**TASK BRIEF:** Please give the entries below again exactly, omitting every picture.

--- EXCERPTED RECORDS ---

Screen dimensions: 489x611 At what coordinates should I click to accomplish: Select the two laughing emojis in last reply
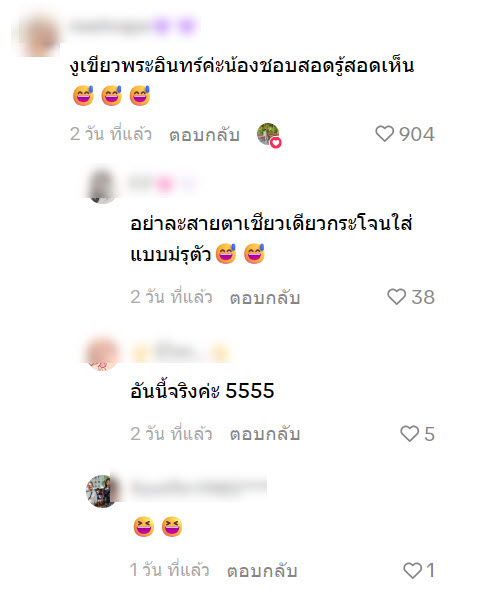[158, 527]
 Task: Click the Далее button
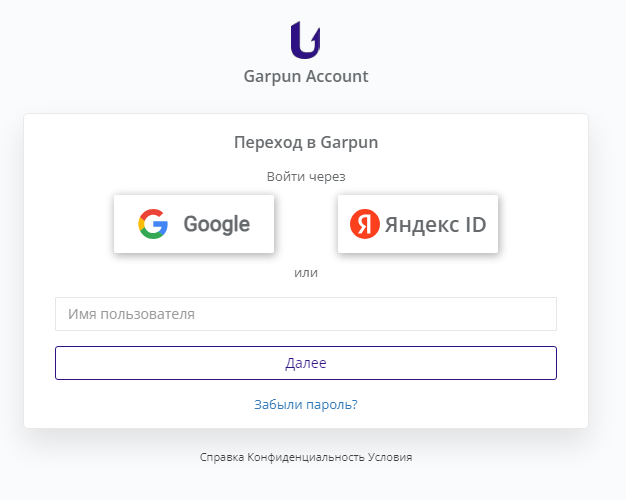pyautogui.click(x=306, y=363)
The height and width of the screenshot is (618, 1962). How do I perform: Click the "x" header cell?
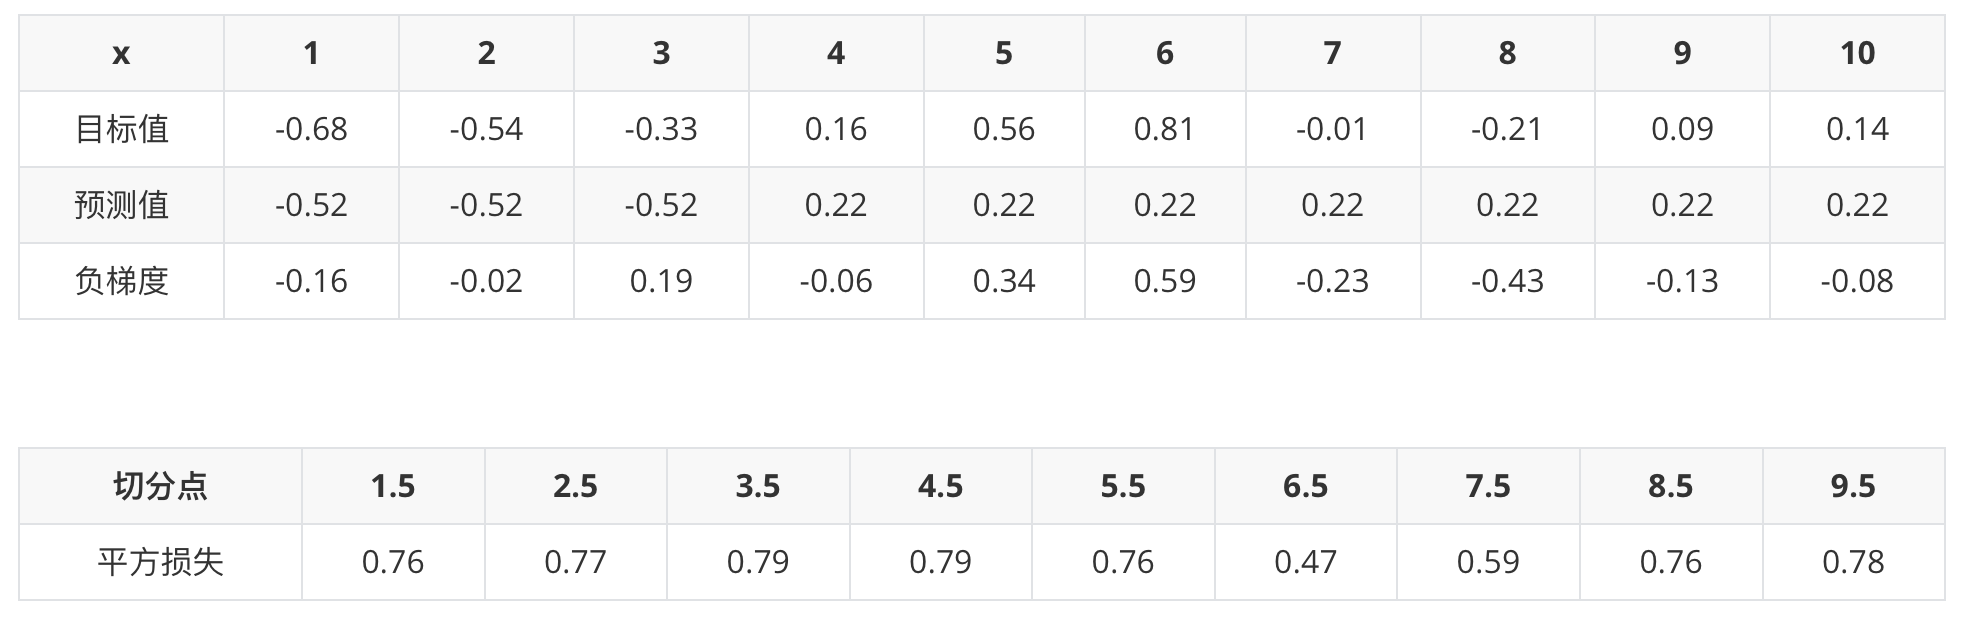point(121,53)
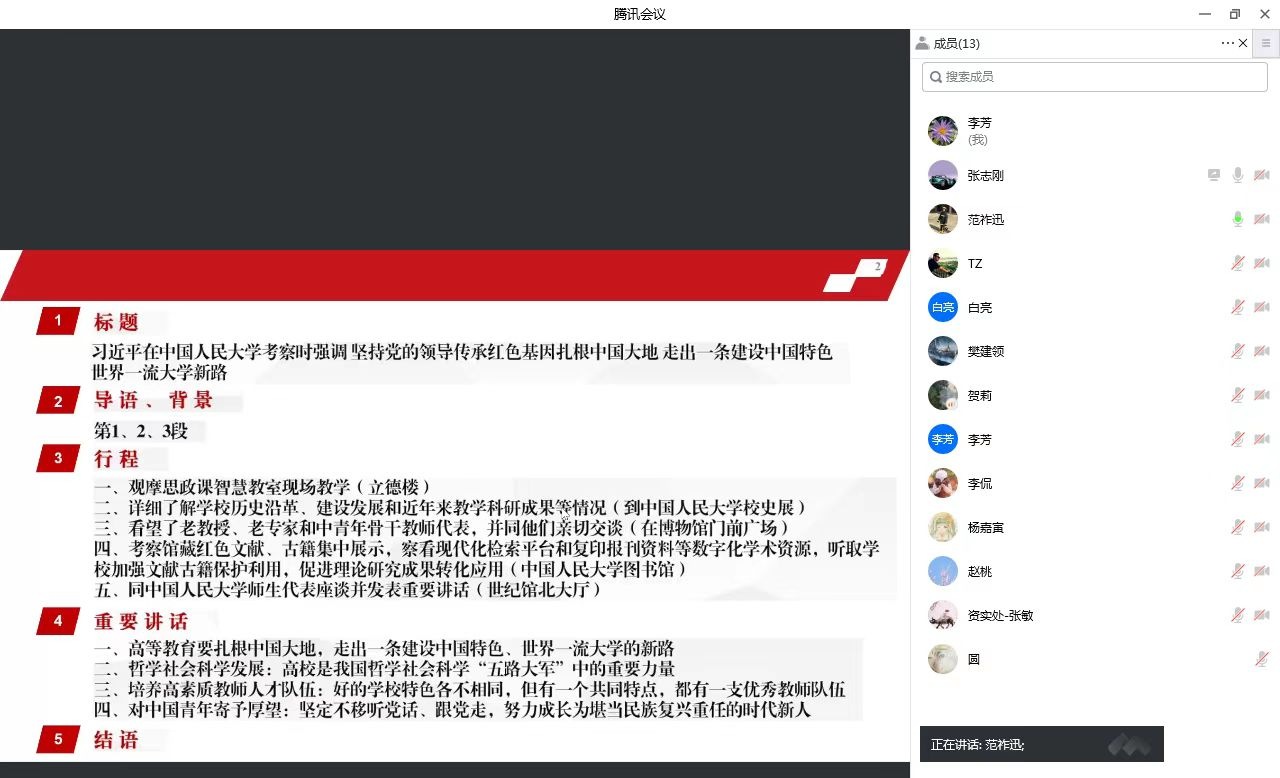Click the speaking indicator bar showing 范祚迅
Image resolution: width=1280 pixels, height=778 pixels.
(1041, 745)
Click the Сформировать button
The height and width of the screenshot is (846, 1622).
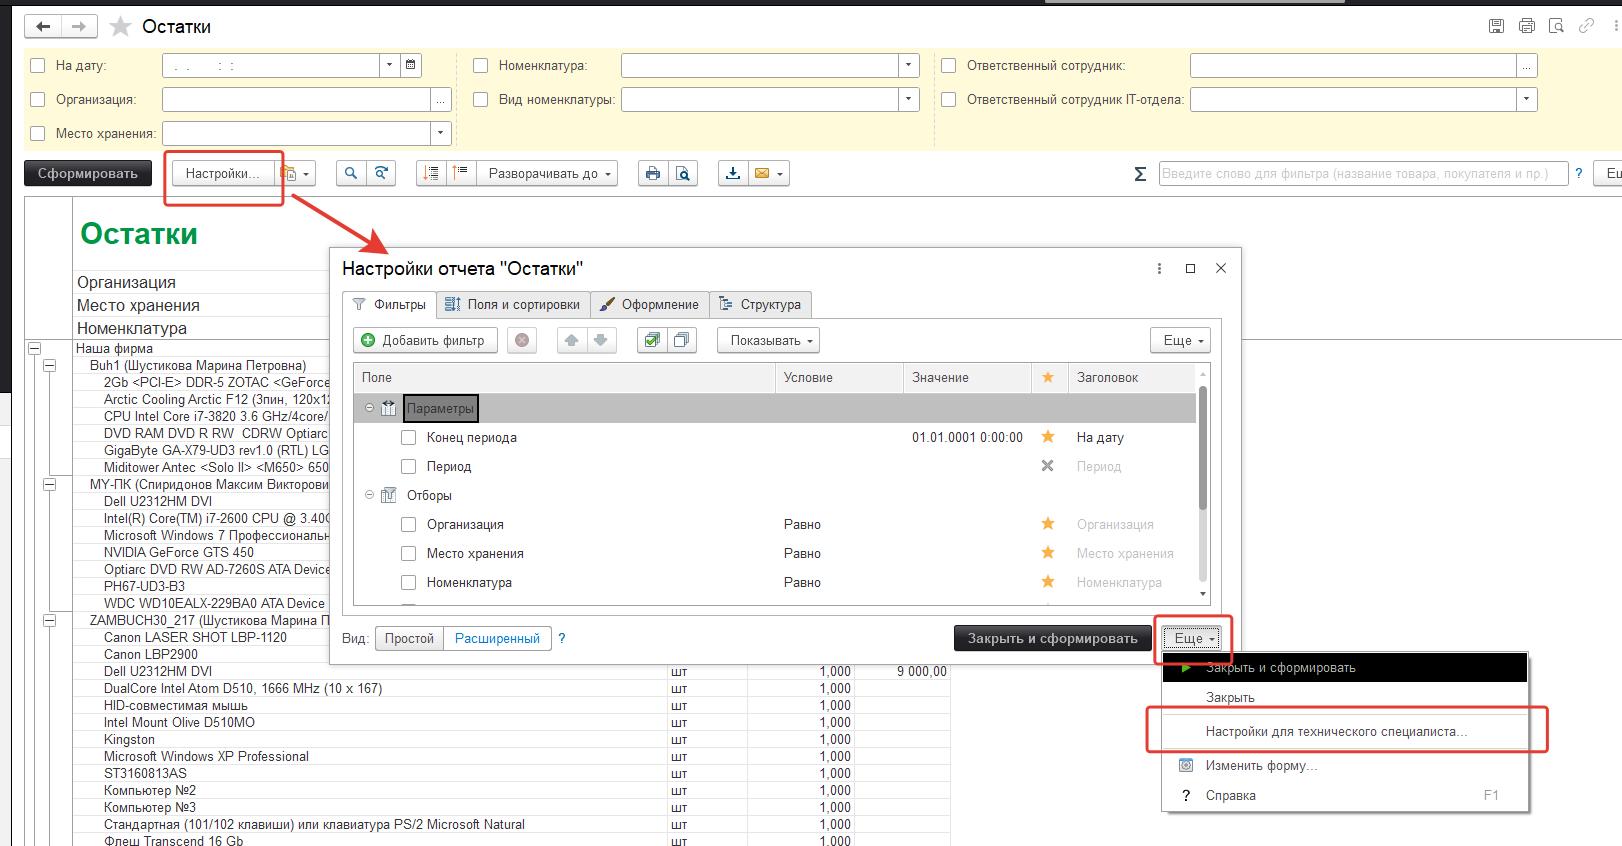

---

**RESPONSE AREA:**
Screen dimensions: 489x611 At what coordinates should I click to accomplish: Select the two laughing emojis in last reply
[158, 527]
 Task: Click the Далее button
pyautogui.click(x=306, y=363)
The height and width of the screenshot is (618, 1962). How do I perform: Click the "x" header cell?
point(121,53)
Click the speaking indicator bar showing 范祚迅
Image resolution: width=1280 pixels, height=778 pixels.
(1041, 745)
Click the Сформировать button
The height and width of the screenshot is (846, 1622).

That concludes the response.